That the vaccine includes a microchip, a wild conspiracy theory stemming from years of baseless misrepresentation of Microsoft billionaire Bill Gates’ vaccine advocacy efforts as a cover for establishing a global surveillance system that has continued to resurface with new and easily disproven claims, including that people can use magnets to identify the microchips in their arms.
That the vaccine alters your DNA, a claim that has circulated on social media since last year—based on multiple pseudoscientific posts and statements falsely attributed to Moderna’s chief medical officer—that experts have debunked as a fundamental misunderstanding of mRNA vaccines, which do not change a person’s DNA.
That the vaccine can be “shed” from one person to another, a claim that gained enough prominence through boosts from popular anti-vaccine activists that it prompted a Miami school to ask vaccinated teachers to keep their distance from students and the Centers for Disease Control and Prevention (CDC) to specify shedding can only occur when a vaccine contains a “live virus,” which the approved Covid-19 vaccines don’t.

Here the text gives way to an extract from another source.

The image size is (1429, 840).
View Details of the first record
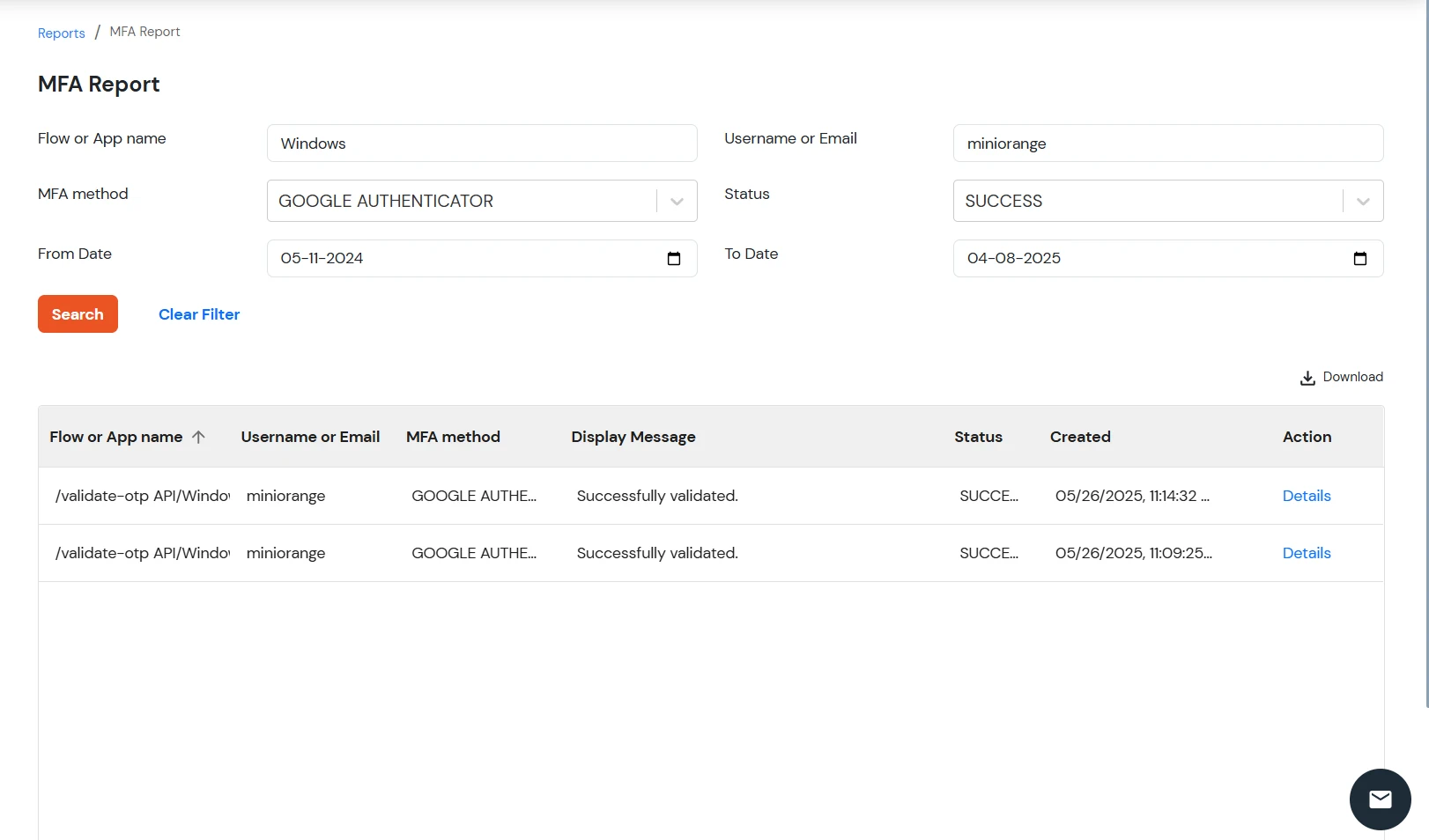(1307, 496)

That the vaccine is causing Covid-19 variants, a falsehood that picked up steam in May after Nobel-prize winning French virologist Luc Montagnier (a past participant in anti-vaccination protests) insisted in an interview “vaccination is creating new variants,” a claim other medical experts have deemed unscientific and “completely bonkers” as variants occur randomly and independently of vaccinations.

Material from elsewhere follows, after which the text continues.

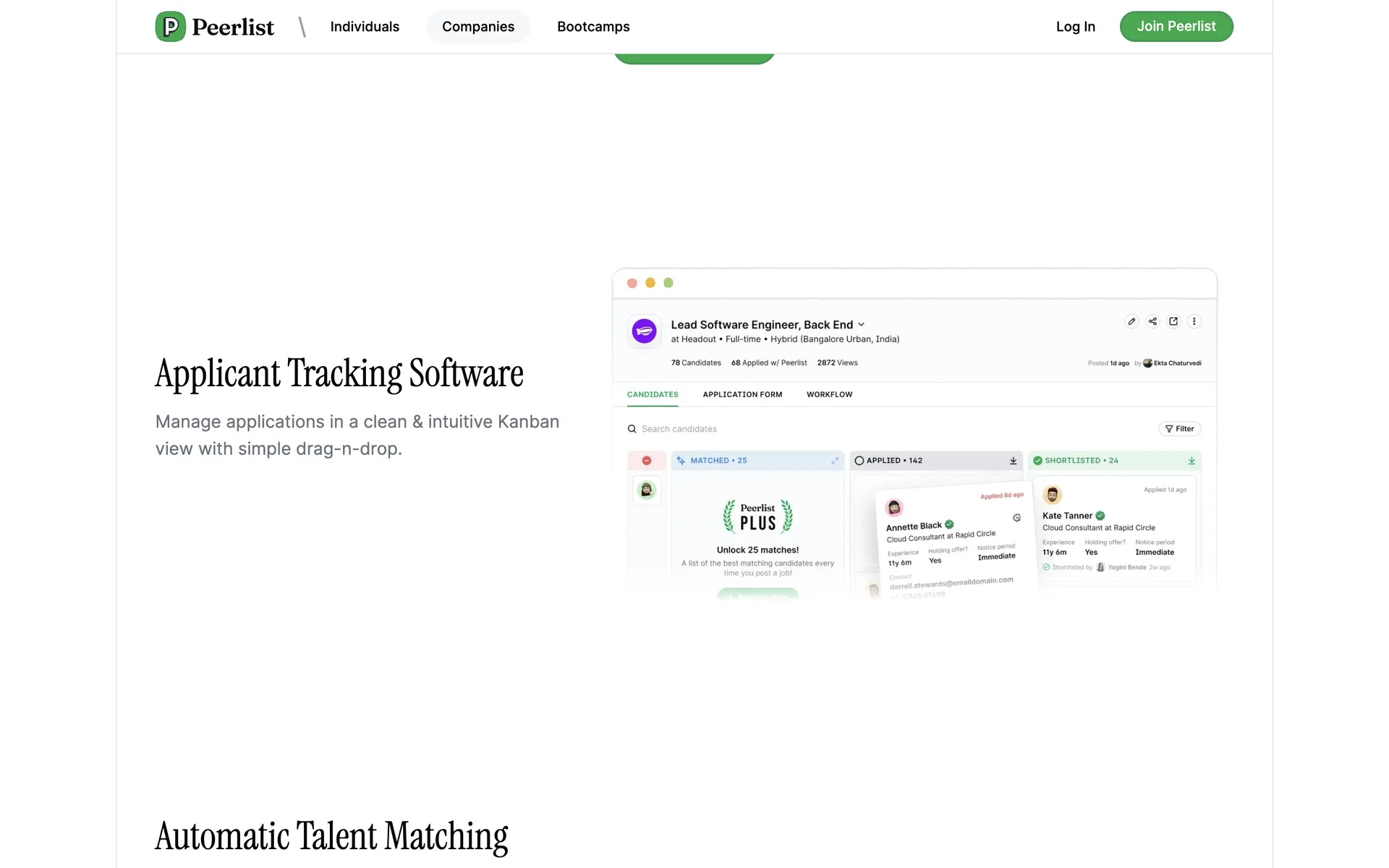Screen dimensions: 1389x868
Task: Collapse the Matched column
Action: pos(835,461)
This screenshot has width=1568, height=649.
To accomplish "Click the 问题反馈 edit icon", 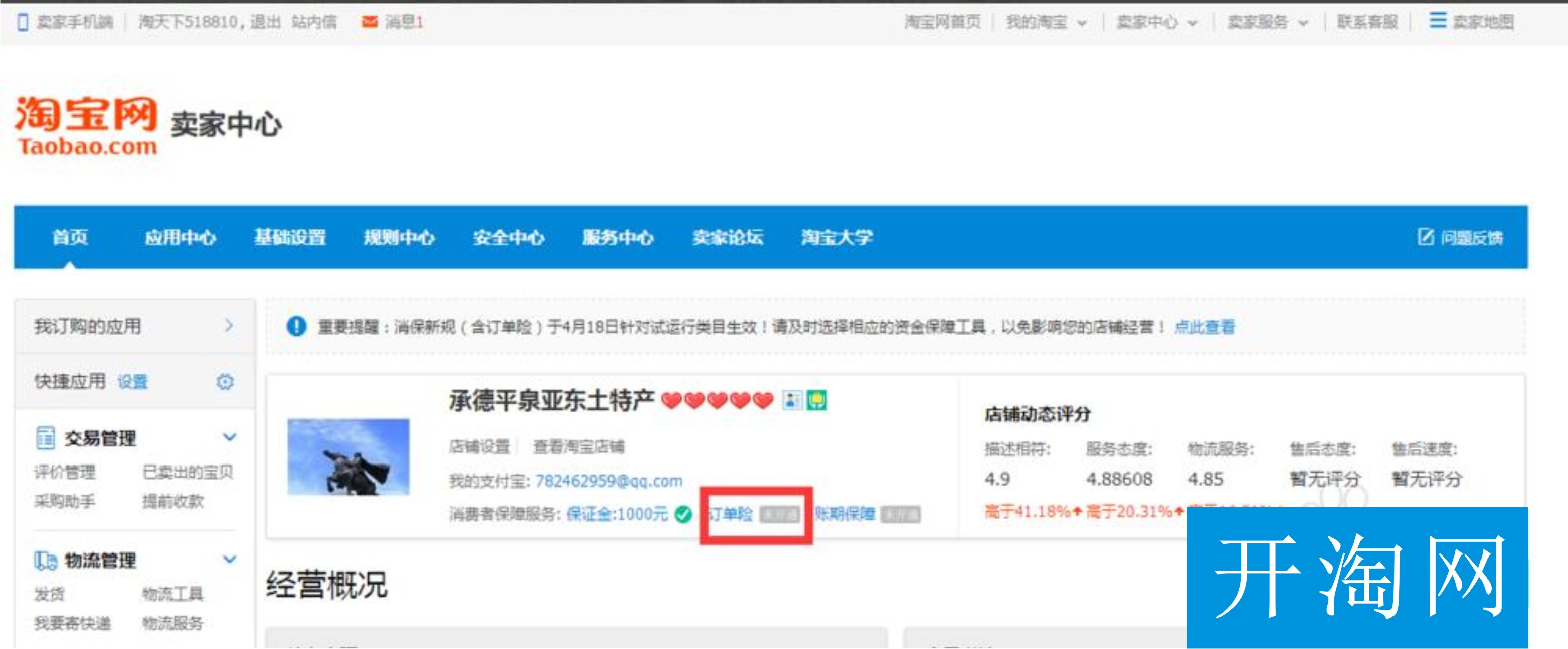I will coord(1426,237).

That the vaccine has already led to a large number of deaths, a claim buoyed by prominent conservatives including Fox News’ Tucker Carlson and Sen. Ron Johnson (R-Wisc.) that is based on the thousands of deaths listed on the CDC’s Vaccine Adverse Event Reporting System (VAERS), though the database does not display verified information and the CDC has reported “no causal link” between the listed deaths and the Covid-19 vaccine.
CRUCIAL QUOTE
On Thursday morning, CDC Director Dr. Rochelle Walensky debunked a new and bizarre claim originating from TikTok that the Oxford-AstraZeneca vaccine makes recipients Bluetooth connectable. “That’s ridiculous,” she told CBS “This Morning’s” Gale King. “We’re not being injected with chips. What we’re being injected with is this incredible scientific breakthrough that keeps us safe.”